What is required
Word for word, set down the full listing below.

Records for this exercise

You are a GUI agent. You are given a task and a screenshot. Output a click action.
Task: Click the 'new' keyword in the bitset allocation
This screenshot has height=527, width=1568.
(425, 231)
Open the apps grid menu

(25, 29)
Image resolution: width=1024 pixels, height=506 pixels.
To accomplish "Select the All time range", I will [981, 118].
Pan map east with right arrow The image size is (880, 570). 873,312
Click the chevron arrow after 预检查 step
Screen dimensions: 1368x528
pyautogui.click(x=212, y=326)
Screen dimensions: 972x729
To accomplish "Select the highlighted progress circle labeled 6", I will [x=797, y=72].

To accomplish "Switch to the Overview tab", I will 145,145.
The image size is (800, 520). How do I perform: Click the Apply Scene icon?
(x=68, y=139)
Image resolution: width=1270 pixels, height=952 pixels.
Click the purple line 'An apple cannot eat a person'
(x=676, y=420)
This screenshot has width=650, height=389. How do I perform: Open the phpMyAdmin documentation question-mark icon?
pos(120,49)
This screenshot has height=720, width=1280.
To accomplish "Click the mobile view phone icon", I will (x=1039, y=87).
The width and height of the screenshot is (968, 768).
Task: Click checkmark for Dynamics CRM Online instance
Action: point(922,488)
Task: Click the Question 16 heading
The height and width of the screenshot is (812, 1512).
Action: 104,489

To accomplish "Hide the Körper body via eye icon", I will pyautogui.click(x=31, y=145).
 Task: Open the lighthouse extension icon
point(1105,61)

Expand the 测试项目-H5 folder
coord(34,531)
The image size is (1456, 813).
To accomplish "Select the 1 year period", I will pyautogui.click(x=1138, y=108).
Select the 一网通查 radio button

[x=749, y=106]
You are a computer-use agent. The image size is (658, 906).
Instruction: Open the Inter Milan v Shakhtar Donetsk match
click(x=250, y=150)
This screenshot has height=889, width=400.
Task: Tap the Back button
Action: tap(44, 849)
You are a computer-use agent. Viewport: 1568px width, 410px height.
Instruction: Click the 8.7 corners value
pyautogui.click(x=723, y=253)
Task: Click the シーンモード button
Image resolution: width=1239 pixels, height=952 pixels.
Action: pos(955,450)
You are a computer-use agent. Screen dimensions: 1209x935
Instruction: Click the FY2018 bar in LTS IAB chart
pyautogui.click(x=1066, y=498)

Solution to this task
You are a GUI agent. You are given a task and a screenshot. Output a click action.
Task: Click the 'new' keyword in the bitset allocation
This screenshot has height=527, width=1568.
(425, 231)
Open the apps grid menu

(25, 29)
Image resolution: width=1024 pixels, height=506 pixels.
To accomplish "Select the All time range", I will [981, 118].
Pan map east with right arrow The image size is (880, 570). 873,312
Click the chevron arrow after 预检查 step
Screen dimensions: 1368x528
pyautogui.click(x=212, y=326)
Screen dimensions: 972x729
To accomplish "Select the highlighted progress circle labeled 6", I will [x=797, y=72].

To accomplish "Switch to the Overview tab", I will 145,145.
The image size is (800, 520). How do I perform: Click the Apply Scene icon?
(x=68, y=139)
Image resolution: width=1270 pixels, height=952 pixels.
Click the purple line 'An apple cannot eat a person'
(x=676, y=420)
This screenshot has width=650, height=389. How do I perform: Open the phpMyAdmin documentation question-mark icon?
pos(120,49)
This screenshot has height=720, width=1280.
To accomplish "Click the mobile view phone icon", I will (x=1039, y=87).
The width and height of the screenshot is (968, 768).
Task: Click checkmark for Dynamics CRM Online instance
Action: point(922,488)
Task: Click the Question 16 heading
The height and width of the screenshot is (812, 1512).
Action: 104,489

To accomplish "Hide the Körper body via eye icon", I will pyautogui.click(x=31, y=145).
 Task: Open the lighthouse extension icon
point(1105,61)

Expand the 测试项目-H5 folder
coord(34,531)
The image size is (1456, 813).
To accomplish "Select the 1 year period", I will pyautogui.click(x=1138, y=108).
Select the 一网通查 radio button

[x=749, y=106]
You are a computer-use agent. The image size is (658, 906).
Instruction: Open the Inter Milan v Shakhtar Donetsk match
click(x=250, y=150)
This screenshot has height=889, width=400.
Task: Tap the Back button
Action: tap(44, 849)
You are a computer-use agent. Viewport: 1568px width, 410px height.
Instruction: Click the 8.7 corners value
pyautogui.click(x=723, y=253)
Task: Click the シーンモード button
Image resolution: width=1239 pixels, height=952 pixels.
Action: pos(955,450)
You are a computer-use agent. Screen dimensions: 1209x935
Instruction: Click the FY2018 bar in LTS IAB chart
pyautogui.click(x=1066, y=498)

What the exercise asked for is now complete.